# Text passage:
※

The lessons here are not clear. Without churches and great families, in this era of death taxes, it is difficult to find mechanisms for looking far to the future or funding sources for long term research and basic research and the argument that only government can do this now is compelling; but The Baltimore Case shows this can be fraught with danger. In this case the conclusion was found almost in the first weeks after Margot O'Toole, and brilliant but dangerously obsessive and flawed post-doc who expoited her role as "whistle blower" raised the questions about the publication in the journal CELL that started the whole thing.

O'Toole was unable to duplicate some of the work done by Baltimore's co-author Thereza Imanishi-Kari. In frustration she came up with an alternate interpretation of the results Imanishi-Kari and Baltimore obtained. And in the first meeting with Baltimore, Baltimore said that he didn't accept O'Toole's views but they were a possible interpretation -- and "no one is going to settle this by arguing. This indicates a need for further research." That is where it should have ended, but it didn't end there; research in an area critical to understanding lupus was set back by years, careers were ruined, tens of thousands of man hours of brilliant scientific people were wasted, and Dingell's thugs ran roughshod through the scientific community establishing dangerous precedents. And at the end the conclusion is that the questions can only be settled by more research because no one is going to settle it by arguing.

The arrogance of Congress and many of these bureaucrats is not astonishing because I suppose you should expect it; but the inability of the science community to do anything to settle what began as a scientific question is extremely disturbing. Not even the appointed top officials could do much. And the total lack of manners and thuggish behavior of Dingell's  arrogant Congressional staffers really is astonishing; one expects arrogance from unaccountable power, but why must it be accompanied by foul and abusive language. But then why not?

If you have any interest in public management of science this is the most important book on the subject you will read this year or next.

A new important book is Virginia Postrel, editor of Reason, who has produced a winner in THE FUTURE AND ITS ENEMIES. This is the sort of book I might have written if I hadn't been so blooming busy with other stuff. I have some arguments with her, and in fact some profound disagreements, but reading this book will harm no one, help many, ask a lot of questions that ought to be asked, and provide a couple of days worth of good reading. How much more do you need? She starts with the Libertarian view that the State is usually the enemy, and can't do much well; a curious view given how successful the State has been throughout history, since clearly the institution must do SOMETHING well if only to preserver its own existence. Moreover, there are some things the state must do, because if left to competing enterprises, the result is a disaster.

On the other hand, it is a very good thing to question the automatic assumption that only the state can do certain things. David Friedman is a bit less readable but perhaps more profound in making economic arguments against state action; but Postrel is catching up. All told very worth your while.

==

From: monty@sprintmail.com

Roepke is back!

The following URL points to the Intercollegiate Studies Institute's blurb for their reprint of Wilhelm Roepke's book, A Humane Economy. Price $24.95 plus fifty cents postage.

http://www.isi.org/whatsnew/humanecon98.asp

Secure credit-card ordering is available.

(I looked for it on amazon.com -- it ain't there.)

You have recommended this book in the past, but it was out of print until quite recently.

※

# Recorded data:
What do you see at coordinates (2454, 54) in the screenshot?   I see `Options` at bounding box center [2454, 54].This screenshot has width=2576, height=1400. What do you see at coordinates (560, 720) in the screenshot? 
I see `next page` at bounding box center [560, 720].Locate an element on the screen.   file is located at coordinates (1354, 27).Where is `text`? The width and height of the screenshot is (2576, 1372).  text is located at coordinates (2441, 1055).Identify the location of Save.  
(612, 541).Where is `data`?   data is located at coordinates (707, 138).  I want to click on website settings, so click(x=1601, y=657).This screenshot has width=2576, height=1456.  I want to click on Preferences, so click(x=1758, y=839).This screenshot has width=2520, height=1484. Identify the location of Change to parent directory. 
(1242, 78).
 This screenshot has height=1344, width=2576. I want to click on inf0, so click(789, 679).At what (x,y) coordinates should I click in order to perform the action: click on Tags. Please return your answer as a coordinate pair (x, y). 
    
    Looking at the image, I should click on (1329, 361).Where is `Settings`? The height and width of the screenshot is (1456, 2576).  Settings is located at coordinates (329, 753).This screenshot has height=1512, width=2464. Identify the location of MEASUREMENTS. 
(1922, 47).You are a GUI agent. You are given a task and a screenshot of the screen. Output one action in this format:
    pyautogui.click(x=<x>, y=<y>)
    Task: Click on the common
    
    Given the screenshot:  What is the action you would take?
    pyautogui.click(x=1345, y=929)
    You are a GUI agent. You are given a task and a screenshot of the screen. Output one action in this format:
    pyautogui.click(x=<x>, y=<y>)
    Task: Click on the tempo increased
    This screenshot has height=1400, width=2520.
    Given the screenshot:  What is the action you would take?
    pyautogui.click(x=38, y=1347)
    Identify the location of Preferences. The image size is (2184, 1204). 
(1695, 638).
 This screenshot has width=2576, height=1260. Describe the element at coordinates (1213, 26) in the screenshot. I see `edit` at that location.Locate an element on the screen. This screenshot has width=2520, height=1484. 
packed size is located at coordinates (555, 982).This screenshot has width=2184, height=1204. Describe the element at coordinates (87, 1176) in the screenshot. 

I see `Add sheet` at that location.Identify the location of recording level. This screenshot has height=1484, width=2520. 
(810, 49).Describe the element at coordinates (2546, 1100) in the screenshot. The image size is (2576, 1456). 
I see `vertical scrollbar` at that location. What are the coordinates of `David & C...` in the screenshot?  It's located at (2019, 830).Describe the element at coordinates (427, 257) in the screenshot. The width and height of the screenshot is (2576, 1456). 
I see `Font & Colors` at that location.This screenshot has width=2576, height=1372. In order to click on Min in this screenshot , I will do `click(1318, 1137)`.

※

# Exercise set:
1. Answer these questions from the text passage, each on its own line.
(a) Whose work could O'Toole not duplicate?
(b) Which magazine is Virginia Postrel said to edit?
(c) What price is given for the reprint of A Humane Economy?
2. Rewrite the text passage from "On the other" to "Roepke is back!", putting "Virginia Postrel" in place of "Postrel".

# Answers to the exercises:
1.
(a) The work of Baltimore's co-author, Thereza Imanishi-Kari.
(b) Reason.
(c) $24.95 plus fifty cents postage.

2.
On the other hand, it is a very good thing to question the automatic assumption that only the state can do certain things. David Friedman is a bit less readable but perhaps more profound in making economic arguments against state action; but Virginia Postrel is catching up. All told very worth your while.

==

From: monty@sprintmail.com

Roepke is back!